Should IFAs worry about Labour’s plans to price-cap income drawdown?
The answer to that is a very definite ‘yes’. It could see another dramatic intervention in the business model of investment advisers.
Of course, the threat is not definite, depending on the election – it might not even be a medium-term threat because most of the concerns appear to be about the mass market. Indeed advisers may well be insulated by the customer-agreed, adviser-charging regime.
From what we can discern, Labour’s interest is coloured by consumer group Which?’s views about drawdown, and recent research where it modelled people on moderate pots running out of money.
Which? is seeking the establishment of a government-backed drawdown provider and a price cap – though its main concern seems to be concentrated on those who ‘default’ into drawdown.
The explanation for this actually has some internal logic (not too much, but some). We are possibly replacing a system where a huge number of pension investors annuitised with the same provider, with one where a large number of people remain invested in something approximating to drawdown – also with the same provider.
We may be replacing a system where people often got poor value annuities (by not shopping around) by one where they suffer high charges for staying invested.
We have to be wary here, of course – we really don’t know how people will behave. We can’t be sure who will or won’t offer a home for investors’ money and at what cost, and certainly not which providers will or won’t provide all the options offered by ‘freedom’ and ‘choice’.

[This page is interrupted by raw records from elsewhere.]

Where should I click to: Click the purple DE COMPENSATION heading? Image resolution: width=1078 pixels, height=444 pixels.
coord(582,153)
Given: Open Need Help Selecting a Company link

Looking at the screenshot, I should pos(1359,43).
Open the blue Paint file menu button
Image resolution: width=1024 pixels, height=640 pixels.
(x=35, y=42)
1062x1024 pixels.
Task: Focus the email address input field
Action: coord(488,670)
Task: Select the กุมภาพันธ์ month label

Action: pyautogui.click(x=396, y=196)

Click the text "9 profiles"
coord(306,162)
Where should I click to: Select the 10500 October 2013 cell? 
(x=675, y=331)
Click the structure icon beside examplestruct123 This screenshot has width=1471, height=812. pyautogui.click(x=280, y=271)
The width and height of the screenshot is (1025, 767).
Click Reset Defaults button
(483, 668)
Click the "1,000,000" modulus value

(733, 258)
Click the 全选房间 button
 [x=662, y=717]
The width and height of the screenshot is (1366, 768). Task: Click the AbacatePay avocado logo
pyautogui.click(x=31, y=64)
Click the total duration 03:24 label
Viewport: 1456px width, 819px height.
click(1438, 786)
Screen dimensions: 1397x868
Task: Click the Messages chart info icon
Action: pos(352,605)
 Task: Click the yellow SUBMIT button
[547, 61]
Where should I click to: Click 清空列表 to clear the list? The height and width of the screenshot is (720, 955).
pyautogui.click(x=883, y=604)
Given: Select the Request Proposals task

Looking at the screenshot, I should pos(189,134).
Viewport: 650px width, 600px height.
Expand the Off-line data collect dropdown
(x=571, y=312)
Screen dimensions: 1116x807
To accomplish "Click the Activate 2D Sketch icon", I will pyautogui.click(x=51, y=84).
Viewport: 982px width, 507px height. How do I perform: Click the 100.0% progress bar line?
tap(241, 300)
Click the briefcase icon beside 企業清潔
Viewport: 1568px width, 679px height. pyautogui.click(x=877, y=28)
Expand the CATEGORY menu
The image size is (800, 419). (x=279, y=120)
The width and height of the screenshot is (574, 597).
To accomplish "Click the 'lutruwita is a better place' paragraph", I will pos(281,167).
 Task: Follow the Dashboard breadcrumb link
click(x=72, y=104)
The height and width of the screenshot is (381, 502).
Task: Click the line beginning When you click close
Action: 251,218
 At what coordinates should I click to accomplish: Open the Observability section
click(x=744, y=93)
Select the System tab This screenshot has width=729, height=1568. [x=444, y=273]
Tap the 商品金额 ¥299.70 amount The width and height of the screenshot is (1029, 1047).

We don’t know how much of any decision, or lack thereof, by pension savers will involve ‘defaulting’. Some may wish very easy access to their pension over the next four or five years because that is the most tax-efficient method of withdrawing everything.
Those arrangements won’t really look like drawdown in its current form, though of course drawdown itself will be different, too, with no restrictions on withdrawals. Some people will self-select drawdown and should therefore be able to take advantage of a reasonably and indeed increasingly competitive market.
It is also clear that the focus of much consumerist thinking is concerned with the middle market, and not for the most part the currently advised market.
However, it is not very hard to see any price cap, or state-backed alternative affecting everything else.
Some providers have already voiced concerns about adviser charging and the risk of pots eroding too fast, particularly, though not exclusively, at the lower end of the advised income drawdown scale. There must be a definite risk of regulatory contagion, were a left leaning government to turn its attention to the matter.